Reclamada como novidade contemporânea, a composição híbrida, que funde ficção e realidade em filmes, já corria solta na produção do ex-jornalista Federico Fellini, que, hoje, dadas as brechas largas, bem poderia disseminar fake news. Celebrado mitômano, ele fabulou a autobiografia, em fotogramas de filmes como I clowns (1970), Entrevista (1988) e Diário de um realizador (1969), para além dos painéis de plena ficção do porte de Roma (1972). Flertando com o simpático descaramento de Fellini, artistas como Damian Pettigrew e Ettore Scola, apostaram, respectivamente, em longas como Fellini: Eu sou um grande mentiroso (2002) e Que estranho chamar-se Federico (2013).

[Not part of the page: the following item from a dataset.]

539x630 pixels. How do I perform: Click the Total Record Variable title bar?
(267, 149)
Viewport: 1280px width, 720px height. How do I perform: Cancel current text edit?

Delirante, Fellini, que colecionou feitos como o de contracenar com Anna Magnani (em segmento de O amor, de 1948), era capaz de correr riscos como o de extrapolar o orçamento das filmagens de Roma; e poeticamente, desconversar da origem das tintas carregadas de suas coloridas memórias: “A pérola é a autobiografia da ostra”, chegou a ressaltar. As fraturas no realismo, trouxeram descaminhos gloriosos para o diretor que alinhavou sonhos, flashbacks e devassa psíquica, tendo por tema (e aparato de projeção) o próprio cinema, em obras como A doce vida (1960) e 8 ½ (1963). Na mescla de hedonismo e destituição moral, o diretor comprou briga com entidades religiosas que o descreveram como um “pecador público”.
Vindo do êxito de 1958, Os eternos desconhecidos, Marcello Mastroiani desbancou a indicação de Paul Newman para estrelar A doce vida (Palma de Ouro, em Cannes). Viria a se tornar alter-ego de Fellini, em clássicos. Foi cooptado para A doce vida, depois de ver um desenho do mestre que resumia seu personagem: excitado, e cercado por várias sereias. Indicado a quatro prêmios Oscar, o longa registrava uma decadência elegante, encharcada de farras, estrelada por tipos como o desnorteado repórter Rubini (Mastroiani), o colega e fotógrafo Paparazzo (Walter Santesso) e a estrela de cinema Sylvia (Anita Ekberg). Ao lado de Claudia Cardinale e Anouk Aimée, Mastroiani ainda empreendeu a jornada orgíaca do cineasta esgotado Guido Anselmi, em crise com a arte, mas ligado no frenesi de uma vida mundana.
Três perguntas // Paulo Ricardo Gonçalves de Almeida, curador
Dentro de toda uma elaboração visual, mas com tramas simples, o apelo de Fellini trilhou popularidade de público?
Não, ele não era unanimidade e não obtinha fartas bilheterias. A doce vida foi um sucesso de público, mas a partir do final dos anos 1960 ele começa a ter muita dificuldade para encontrar financiamento para filmar, e suas produções se tornam mais esparsas. Ele filma para a tevê (Os palhaços), com dinheiro de Hollywood (por exemplo, em Casanova)... Seu grande sucesso de público, na fase final da carreira, foi Amarcord (1973).
Fellini era passível de erro? Quais são os títulos menos qualificados?
Sim, os filmes da fase final da carreira de Fellini dividiram bastante a crítica. Embora Satyricon e Casanova sejam hoje considerados obras maiores de Fellini, não foram bem recebidos na estreia. Entrevista vive um ressurgimento, mas A cidade das mulheres e A voz da lua ainda são, em geral, mal avaliados.
Na contemporaneidade, onde Fellini faz mais falta?
Fellini faz falta porque é um cinema que prima pela criatividade, pela capacidade de inventar histórias que misturam realidade e ficção, que arregimentam sonhos e fantasias, memórias e nostalgia. Ao mesmo tempo, é um diretor capaz de tecer contundentes críticas à sociedade contemporânea, representada pela tevê e pelo consumismo, onde impera a vida mundana.